Ketika aku beranjak hendak mengambil es batu di dalam kulkas, bel berbunyi.

Aku berharap sesuatu yang bisa memadamkan emosi dan panas ini lah yang datang.

Ternyata pengantar barang. Aku meminta dia menyelipkan tanda terima dan aku menyerahkannya lagi setelah menandatanganinya. Dari ayahku. Sebuah akuarium bundar berisi seekor ikan. Aku tidak mengerti bagaimana caranya ayahku mengirim sebuah akuarium jauh-jauh dari Hokkaido tanpa membuat air di akuarium itu jatuh, apa jasa pengirim barang yang melakukannya? Entahlah.

Ada sebuah surat beserta akuarium yang berisi ikan itu.
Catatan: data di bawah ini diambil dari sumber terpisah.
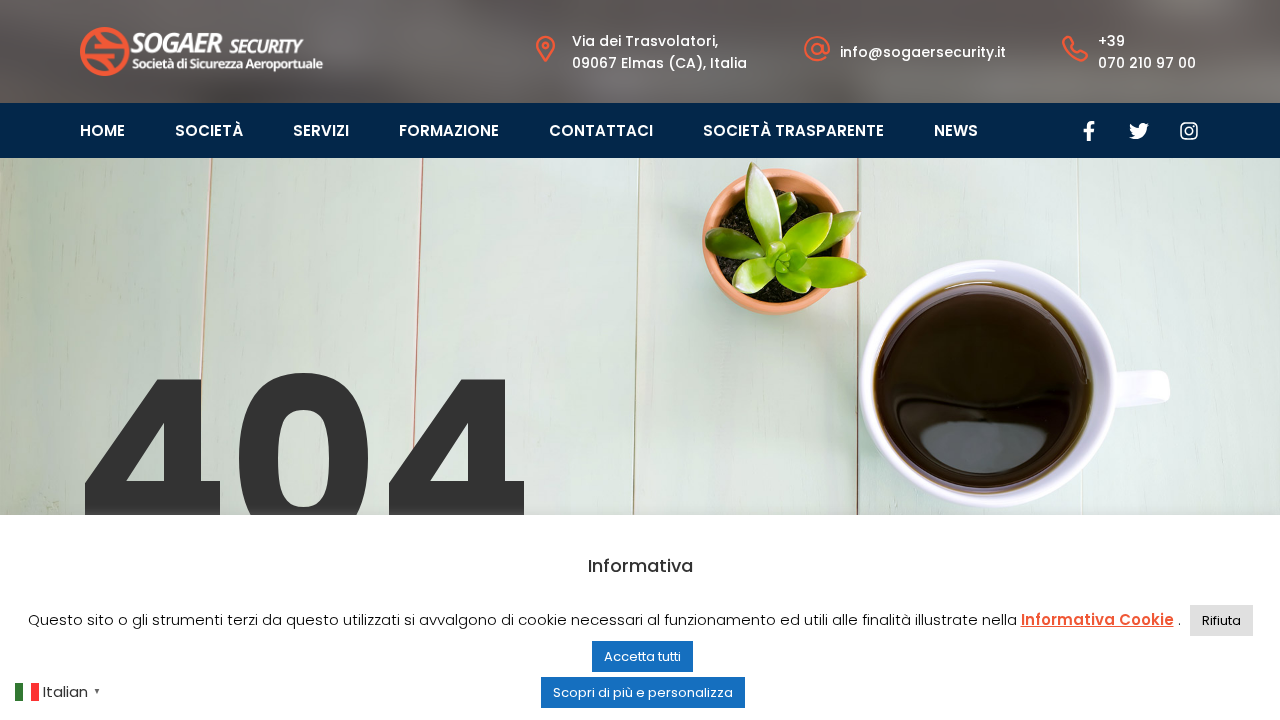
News (956, 130)
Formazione (449, 130)
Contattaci (601, 130)
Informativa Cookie (1097, 619)
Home (102, 130)
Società (209, 130)
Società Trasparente (793, 130)
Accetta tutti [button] (642, 656)
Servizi (321, 130)
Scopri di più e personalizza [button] (643, 692)
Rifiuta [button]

Suratnya terketik rapi dengan mesin ketik, ayah selalu suka seperti itu, mengetik dengan mesin tik tua miliknya.

Ini adalah pengganti peliharaanmu yang mati beberapa bulan yang lalu, jaga dengan baik. Dia suka bermain-main dengan tangan, lucu sekali. Coba saja celupkan tanganmu dan putar-putar di dalam akuarium.

Salam cinta, ayah dan ibu.

Wah, ternyata ayah benar-benar mengirimi aku ganti si chaan – ikan kecilku yang sudah mati beberapa bulan yang lalu – aku senang. Nanti aku harus menelpon ayah dan mengucapkan terimakasih.

Dengan cepat aku menaruh akuarium kecil itu di atas meja yang ada di ruang tengah. Mulai saat ini dia akan menjadi teman setiaku. Walaupun dia bukan ikan yang bagus, sungguh, dia tidak bagus sama sekali. Malah mirip ikan mujair, dan wajahnya tidak ramah sama sekali. Apa mungkin karena keistimewaannya yang bisa bermain dengan tangan itu ya, makanya ayah memilih memberikanku ikan yang sama sekali tidak lucu ini?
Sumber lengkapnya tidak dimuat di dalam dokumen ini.